C’est la rivière préférée du pêcheur Michel Bureau.
Photo Mathieu-Robert Sauvé
C’est la rivière préférée du pêcheur Michel Bureau.

On comprend pourquoi en regardant le paysage de carte postale autour de nous. Des falaises de calcaire surmontées de denses forêts qui se jettent dans une eau émeraude si limpide qu’on aperçoit les bancs de poissons – truites de mer et saumons – affronter le courant.

Surnommée la « reine des rivières de l’île » par Saumon Québec à cause de sa beauté et de sa situation géographique en plein centre d’Anticosti, la Jupiter avait séduit le fondateur du village, Henri Menier, il y a 128 ans. L’un de ses assistants avait pêché 52 saumons à lui seul en une journée.

Si les saumons sont moins nombreux de nos jours – on n’en a compté que 450 durant la migration d’été, alors qu’il y en avait cinq fois plus il y a 20 ans –, il est toujours aussi spectaculaire de les voir du haut du pont qui enjambe la Jupiter au trentième kilomètre. 

Pour les riches

Pêcher ici n’est pas à la portée de toutes les bourses. Pour cinq nuits au pavillon Jupiter 12 de la Sépaq – une auberge tout confort où l’on offre l’hébergement et trois repas quotidiens (le seul endroit où l’on peut se loger le long de la Jupiter) –, le tarif est de 6550 $ avant taxes. Sans compter le déplacement en avion (au moins 800 $ pour l’aller-retour à partir de Montréal).

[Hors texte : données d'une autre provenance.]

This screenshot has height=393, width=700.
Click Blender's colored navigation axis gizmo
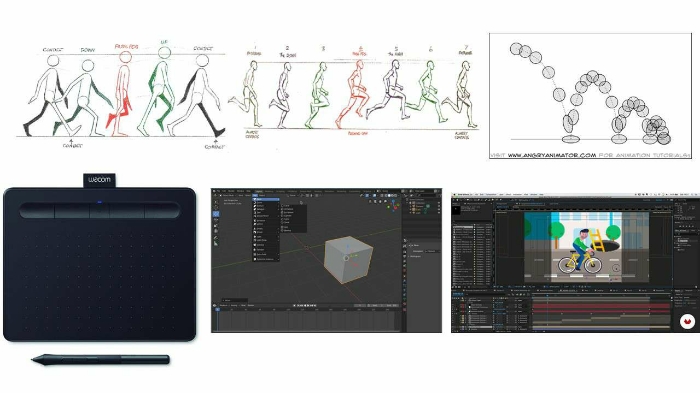[x=393, y=205]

Le saumon de l’Atlantique remonte chaque année la rivière Jupiter d’Anticosti pour se reproduire.
Photo courtoisie, Alex Anticosti
Le saumon de l’Atlantique remonte chaque année la rivière Jupiter d’Anticosti pour se reproduire.

En principe, les rivières appartiennent à tous les Québécois depuis que le gouvernement s’est attaqué aux clubs privés de chasse et de pêche dans les années 1970. Mais quelques rivières à saumons conservent des vestiges de cette époque, comme la Jupiter.

« Le principe des pourvoiries est contraire à la philosophie de l’accessibilité universelle, mais on doit vivre avec cette réalité », explique Myriam Bergeron, directrice générale de la Fédération québécoise du saumon atlantique.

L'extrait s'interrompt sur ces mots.